- **EXCERPT TO READ**:
+ + + + + + +
Wednesday, December 03, 2008

H2O Pollution Causes "Wonky Babies"

It is a known fact that ships used for the military and for economic purposes pollute the ocean. What is not as well known however, are the specific negative effects this pollution can have on organisms living in the sea. Ceri Lewis, an ecotoxicologist, conducted an experiment to find out exactly how certain pollutants effect the sperm and reproduction of two species of worms and one species of mussel. These, and many other marine species, send their sperm out into the water hoping it will come in contact with an egg and fertilize it successfully. This is risky because the sperm can be easily damaged by the polluted water.
Lewis and her colleagues looked at the lug worm, green rag worm, and a mussel in the lab under conditions that mimic those in the marine-environments these organisms are found. They exposed their sperm to water contaminated with a carcinogenic byproduct of fossil-fuel combustion and to water contaminated by toxic heavy metals such as copper and cadmium. The scientists' results showed that the pollution caused significant impairments to the sperm. In some cases, such as in the rag worm, the sperm swam at about half the speed they would have in clean water. In other cases, the sperm made it to the egg on time but exhibited high levels of DNA damage, such as in the mussel. An example of the damage the pollution was causing is problems in DNA-repair enzymes. This meant that even though the embryo's were being fertilized, they had DNA damage and were creating abnormal offspring. During embryonic development, the cells were dividing in an asymmetrical fashion resulting in unequal amounts of developing tissues. This made it unlikely that the offspring would survive or reproduce.
A strange observation Lewis made is that many animals can reproduce successfully in highly polluted environments. She found this interesting and understanding the mechanisms by which this occurs could be useful. For now, we should try to keep our oceans as clean as we can to protect the vast diversity of wildlife and to give them a fighting chance for survival.
Edit (Dec 8):
Most of the comments asked about species that can successfully reproduce in polluted environments or those that are not affected by the pollution. I did some more research and found an experiment done in 2007 called "Is selenium affecting body condition and reproduction in boreal breeding scaup, scoters, and ring-necked ducks? " by Jean-Michel A. DeVink, Robert G. Clark, Stuart M. Slattery, and Mark Wayland. Although this isn't necessarily related to the mussells, it is a similar topic. Of course, pollution negatively affects most animals and other organisms but in this experiment, they looked at levels of Selenium (Se) and Mercury (Hg) in different birds. "Overall, we found no support for a relationship between selenium and boreal scaup and scoter declines, and discuss current Se threshold concentrations." They found no relationship between the levels of metals and the breeding of the birds which shows that they are not affected in this way by these toxins.
Of course there are many more instances of pollution having a huge impact on animals in nature. One interesting negative affect pollution has is increasing the level of noise in the ocean which makes it hard for whales and dolphins to communicate. They send signals through the water to each other and the noise in the ocean is increasing at a regular level, making it hard for them to understand one another. This leads to problems in reproduction, mating, and everything else that requires communication between individuals. The article can be found here. There are many interesting articles about pollution in the ocean and its affects and I think this is a very important issue that should be addressed and taken seriously.
+ + + + + + +
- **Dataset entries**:
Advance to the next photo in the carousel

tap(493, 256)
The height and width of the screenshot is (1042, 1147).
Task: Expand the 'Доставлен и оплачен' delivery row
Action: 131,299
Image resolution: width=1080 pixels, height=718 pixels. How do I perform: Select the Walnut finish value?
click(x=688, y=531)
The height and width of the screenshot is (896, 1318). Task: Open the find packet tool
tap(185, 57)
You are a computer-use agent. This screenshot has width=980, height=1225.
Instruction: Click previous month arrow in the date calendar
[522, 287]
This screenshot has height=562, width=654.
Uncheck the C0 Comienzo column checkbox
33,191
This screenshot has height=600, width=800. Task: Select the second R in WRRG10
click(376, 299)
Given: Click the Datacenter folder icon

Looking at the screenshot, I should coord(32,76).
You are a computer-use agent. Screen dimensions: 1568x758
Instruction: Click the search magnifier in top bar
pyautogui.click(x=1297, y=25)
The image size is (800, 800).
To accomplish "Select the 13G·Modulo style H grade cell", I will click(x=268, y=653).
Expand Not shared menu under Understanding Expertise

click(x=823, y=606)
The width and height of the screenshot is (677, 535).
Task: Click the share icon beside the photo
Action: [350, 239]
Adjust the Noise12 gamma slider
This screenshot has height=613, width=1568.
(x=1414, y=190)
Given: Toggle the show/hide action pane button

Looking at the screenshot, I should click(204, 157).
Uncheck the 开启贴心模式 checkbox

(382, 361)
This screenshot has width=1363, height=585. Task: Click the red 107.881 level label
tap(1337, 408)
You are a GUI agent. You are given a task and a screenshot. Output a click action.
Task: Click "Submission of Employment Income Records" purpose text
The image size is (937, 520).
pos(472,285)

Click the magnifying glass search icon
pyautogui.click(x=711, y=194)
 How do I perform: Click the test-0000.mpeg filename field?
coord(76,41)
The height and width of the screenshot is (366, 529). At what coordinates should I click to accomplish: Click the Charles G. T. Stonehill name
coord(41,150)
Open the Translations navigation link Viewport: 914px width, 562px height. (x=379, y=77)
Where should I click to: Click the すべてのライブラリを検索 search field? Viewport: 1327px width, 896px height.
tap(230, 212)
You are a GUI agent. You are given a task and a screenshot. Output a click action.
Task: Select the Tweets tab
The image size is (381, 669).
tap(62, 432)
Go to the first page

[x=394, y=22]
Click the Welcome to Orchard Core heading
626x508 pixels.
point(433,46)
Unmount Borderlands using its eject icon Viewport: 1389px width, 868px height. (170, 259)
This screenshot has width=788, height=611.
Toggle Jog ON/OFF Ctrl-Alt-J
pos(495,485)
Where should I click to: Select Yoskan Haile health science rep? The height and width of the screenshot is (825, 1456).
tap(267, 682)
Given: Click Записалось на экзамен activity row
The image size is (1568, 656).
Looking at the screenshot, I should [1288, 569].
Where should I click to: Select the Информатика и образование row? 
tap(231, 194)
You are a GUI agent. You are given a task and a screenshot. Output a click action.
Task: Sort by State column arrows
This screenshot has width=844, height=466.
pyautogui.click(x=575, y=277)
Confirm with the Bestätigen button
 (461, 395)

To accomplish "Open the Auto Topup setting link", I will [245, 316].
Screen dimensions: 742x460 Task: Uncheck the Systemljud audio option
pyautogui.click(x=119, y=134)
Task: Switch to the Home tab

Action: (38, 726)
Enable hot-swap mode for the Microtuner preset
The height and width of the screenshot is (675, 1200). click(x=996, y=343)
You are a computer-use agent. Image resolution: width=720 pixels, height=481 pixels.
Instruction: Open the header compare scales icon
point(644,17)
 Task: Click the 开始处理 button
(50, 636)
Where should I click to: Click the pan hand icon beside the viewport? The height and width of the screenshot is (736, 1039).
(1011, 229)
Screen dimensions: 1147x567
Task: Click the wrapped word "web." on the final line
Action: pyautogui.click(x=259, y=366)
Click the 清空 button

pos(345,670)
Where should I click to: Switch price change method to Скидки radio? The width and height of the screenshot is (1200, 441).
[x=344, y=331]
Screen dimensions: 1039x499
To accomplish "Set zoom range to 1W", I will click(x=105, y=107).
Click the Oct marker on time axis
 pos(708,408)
+ + + + + + +
- **INSTRUCTIONS TO FOLLOW**: In the ocean pollution post, rewrite the stretch from "A strange observation" through "chance for survival.", replacing "oceans" with "seas".

- **SOLUTION FOR THIS TASK**:
A strange observation Lewis made is that many animals can reproduce successfully in highly polluted environments. She found this interesting and understanding the mechanisms by which this occurs could be useful. For now, we should try to keep our seas as clean as we can to protect the vast diversity of wildlife and to give them a fighting chance for survival.